Express the lines of the items below as a JSON list of strings, one string per line, starting at the line that contains "The image size is (515, 350)." and ending at the line that contains "pos(141,95)", both included. Leave out any blank lines.

:::

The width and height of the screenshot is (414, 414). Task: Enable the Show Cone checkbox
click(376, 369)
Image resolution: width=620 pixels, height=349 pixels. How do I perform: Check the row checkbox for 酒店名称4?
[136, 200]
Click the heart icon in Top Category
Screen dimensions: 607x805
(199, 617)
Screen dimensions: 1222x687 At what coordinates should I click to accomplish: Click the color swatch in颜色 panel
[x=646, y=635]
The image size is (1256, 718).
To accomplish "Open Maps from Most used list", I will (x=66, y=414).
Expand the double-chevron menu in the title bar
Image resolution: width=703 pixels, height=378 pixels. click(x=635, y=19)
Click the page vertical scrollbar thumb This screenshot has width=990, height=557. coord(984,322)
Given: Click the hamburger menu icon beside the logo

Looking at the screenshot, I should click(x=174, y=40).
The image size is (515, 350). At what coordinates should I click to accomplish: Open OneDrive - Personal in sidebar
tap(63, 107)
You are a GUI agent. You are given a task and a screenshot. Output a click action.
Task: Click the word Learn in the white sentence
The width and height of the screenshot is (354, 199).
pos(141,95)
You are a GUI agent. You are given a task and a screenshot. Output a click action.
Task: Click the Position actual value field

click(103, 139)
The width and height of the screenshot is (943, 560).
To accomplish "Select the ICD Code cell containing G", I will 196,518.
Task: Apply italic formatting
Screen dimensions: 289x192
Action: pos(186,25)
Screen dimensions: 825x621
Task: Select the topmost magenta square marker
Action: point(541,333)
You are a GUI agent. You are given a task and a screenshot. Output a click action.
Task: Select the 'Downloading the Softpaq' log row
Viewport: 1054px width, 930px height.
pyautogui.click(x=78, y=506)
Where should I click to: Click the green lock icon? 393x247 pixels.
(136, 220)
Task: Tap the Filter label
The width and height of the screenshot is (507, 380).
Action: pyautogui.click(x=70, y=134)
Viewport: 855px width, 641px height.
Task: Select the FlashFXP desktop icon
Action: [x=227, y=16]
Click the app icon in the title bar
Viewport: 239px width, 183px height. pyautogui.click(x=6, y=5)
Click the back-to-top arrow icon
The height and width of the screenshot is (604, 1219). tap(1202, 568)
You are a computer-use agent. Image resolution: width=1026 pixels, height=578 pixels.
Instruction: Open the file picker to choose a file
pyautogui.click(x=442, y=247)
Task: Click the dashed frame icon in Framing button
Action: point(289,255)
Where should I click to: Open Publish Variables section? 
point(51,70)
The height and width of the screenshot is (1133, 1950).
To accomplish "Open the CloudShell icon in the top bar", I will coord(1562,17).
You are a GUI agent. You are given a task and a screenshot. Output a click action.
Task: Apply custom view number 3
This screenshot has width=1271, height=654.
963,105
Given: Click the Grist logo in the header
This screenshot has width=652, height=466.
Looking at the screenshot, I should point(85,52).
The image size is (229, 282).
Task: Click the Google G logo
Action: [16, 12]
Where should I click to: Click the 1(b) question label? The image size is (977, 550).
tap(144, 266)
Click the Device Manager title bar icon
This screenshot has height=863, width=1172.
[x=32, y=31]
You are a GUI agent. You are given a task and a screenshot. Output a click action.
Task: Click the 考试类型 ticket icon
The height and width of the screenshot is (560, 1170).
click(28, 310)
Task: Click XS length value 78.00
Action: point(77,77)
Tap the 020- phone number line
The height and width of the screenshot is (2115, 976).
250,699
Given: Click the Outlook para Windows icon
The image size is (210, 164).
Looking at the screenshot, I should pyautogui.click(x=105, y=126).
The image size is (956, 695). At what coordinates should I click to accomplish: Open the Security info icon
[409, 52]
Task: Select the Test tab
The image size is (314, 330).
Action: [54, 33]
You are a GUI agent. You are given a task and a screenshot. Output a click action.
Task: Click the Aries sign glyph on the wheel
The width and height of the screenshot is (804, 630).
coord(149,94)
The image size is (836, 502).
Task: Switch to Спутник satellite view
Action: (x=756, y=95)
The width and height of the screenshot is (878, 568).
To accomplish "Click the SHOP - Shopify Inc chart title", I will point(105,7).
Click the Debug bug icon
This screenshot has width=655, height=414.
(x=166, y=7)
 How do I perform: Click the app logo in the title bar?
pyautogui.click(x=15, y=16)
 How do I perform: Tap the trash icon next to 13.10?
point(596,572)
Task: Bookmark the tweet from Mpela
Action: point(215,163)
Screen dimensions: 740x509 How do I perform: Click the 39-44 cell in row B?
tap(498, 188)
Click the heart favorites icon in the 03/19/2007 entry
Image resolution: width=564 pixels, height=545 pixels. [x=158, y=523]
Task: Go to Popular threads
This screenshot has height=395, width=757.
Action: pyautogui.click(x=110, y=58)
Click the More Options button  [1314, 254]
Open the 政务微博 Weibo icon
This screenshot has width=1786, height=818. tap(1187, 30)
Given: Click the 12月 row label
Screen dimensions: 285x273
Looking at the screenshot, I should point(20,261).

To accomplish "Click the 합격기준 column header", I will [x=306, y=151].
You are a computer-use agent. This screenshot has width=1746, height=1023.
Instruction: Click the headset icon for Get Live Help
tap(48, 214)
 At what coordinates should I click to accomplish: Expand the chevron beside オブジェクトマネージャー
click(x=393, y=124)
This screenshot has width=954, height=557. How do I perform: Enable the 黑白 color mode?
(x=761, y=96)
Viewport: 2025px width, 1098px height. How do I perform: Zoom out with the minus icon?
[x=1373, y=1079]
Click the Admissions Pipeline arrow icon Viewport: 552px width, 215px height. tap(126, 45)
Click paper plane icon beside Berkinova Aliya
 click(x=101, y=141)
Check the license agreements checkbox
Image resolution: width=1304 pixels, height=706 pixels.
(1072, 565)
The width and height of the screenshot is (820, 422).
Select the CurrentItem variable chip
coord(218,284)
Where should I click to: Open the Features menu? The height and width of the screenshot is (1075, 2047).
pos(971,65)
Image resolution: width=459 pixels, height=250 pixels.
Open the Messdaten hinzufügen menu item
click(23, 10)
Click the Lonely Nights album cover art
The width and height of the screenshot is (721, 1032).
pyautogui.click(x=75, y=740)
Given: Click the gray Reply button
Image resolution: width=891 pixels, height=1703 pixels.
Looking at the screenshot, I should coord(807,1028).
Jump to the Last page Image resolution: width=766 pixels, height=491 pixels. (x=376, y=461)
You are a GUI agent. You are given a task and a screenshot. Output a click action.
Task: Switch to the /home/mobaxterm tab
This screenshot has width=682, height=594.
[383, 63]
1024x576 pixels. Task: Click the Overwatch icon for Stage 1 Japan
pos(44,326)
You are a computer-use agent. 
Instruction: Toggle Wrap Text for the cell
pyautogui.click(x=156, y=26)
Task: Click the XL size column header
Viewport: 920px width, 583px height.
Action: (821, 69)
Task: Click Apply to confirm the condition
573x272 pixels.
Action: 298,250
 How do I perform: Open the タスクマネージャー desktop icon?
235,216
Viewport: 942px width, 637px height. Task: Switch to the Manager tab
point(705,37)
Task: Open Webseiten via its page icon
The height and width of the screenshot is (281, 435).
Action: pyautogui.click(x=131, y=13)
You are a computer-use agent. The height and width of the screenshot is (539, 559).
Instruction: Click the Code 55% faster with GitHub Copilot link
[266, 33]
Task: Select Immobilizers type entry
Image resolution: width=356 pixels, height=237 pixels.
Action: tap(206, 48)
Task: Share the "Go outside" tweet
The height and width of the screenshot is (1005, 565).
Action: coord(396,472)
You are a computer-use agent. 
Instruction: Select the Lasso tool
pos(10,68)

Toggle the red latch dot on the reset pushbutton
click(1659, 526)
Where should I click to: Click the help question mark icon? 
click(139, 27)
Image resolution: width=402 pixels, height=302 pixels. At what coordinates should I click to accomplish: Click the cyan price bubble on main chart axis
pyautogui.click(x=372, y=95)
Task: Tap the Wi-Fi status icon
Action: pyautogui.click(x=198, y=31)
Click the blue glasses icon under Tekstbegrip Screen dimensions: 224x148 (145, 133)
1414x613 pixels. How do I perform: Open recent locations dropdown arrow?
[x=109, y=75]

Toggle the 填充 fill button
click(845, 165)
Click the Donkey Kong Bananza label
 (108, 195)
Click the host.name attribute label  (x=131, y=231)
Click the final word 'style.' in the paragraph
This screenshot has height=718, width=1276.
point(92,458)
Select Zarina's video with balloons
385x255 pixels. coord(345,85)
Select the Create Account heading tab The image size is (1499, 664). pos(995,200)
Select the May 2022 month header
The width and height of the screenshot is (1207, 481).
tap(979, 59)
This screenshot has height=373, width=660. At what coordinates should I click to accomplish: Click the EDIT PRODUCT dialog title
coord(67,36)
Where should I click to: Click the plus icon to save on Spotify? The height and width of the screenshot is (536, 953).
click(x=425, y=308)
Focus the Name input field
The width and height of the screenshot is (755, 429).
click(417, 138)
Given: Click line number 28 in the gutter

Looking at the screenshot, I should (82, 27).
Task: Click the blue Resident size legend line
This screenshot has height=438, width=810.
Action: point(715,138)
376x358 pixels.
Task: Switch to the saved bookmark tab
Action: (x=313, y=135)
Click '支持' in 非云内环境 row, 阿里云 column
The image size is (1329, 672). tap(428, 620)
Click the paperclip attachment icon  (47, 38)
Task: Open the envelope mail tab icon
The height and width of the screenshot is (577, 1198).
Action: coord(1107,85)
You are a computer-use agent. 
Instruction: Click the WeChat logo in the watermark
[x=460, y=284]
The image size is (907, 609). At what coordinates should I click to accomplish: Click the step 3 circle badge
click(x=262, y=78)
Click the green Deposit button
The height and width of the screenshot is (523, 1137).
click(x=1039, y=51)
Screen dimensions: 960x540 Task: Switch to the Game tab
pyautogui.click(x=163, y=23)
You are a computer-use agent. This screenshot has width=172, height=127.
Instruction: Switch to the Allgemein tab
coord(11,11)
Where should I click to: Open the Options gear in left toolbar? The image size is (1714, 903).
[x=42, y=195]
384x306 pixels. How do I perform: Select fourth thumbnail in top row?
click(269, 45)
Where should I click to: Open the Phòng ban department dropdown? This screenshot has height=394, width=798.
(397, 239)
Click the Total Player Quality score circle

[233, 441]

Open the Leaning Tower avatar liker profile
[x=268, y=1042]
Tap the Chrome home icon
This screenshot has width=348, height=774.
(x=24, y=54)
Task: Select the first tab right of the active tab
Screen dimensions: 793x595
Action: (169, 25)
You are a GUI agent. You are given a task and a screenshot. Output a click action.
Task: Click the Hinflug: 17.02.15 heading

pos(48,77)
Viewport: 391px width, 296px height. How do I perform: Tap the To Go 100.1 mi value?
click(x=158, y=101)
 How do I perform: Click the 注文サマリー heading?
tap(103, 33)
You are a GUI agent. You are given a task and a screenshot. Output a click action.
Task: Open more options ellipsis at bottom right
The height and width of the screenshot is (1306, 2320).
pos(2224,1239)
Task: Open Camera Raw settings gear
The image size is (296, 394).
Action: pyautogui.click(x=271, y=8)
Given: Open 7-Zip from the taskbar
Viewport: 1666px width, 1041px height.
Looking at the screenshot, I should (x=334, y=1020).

:::

§ **OUTPUT BELOW**
[
  "The image size is (515, 350). At what coordinates should I click to accomplish: Open OneDrive - Personal in sidebar",
  "tap(63, 107)",
  "You are a GUI agent. You are given a task and a screenshot. Output a click action.",
  "Task: Click the word Learn in the white sentence",
  "The width and height of the screenshot is (354, 199).",
  "pos(141,95)"
]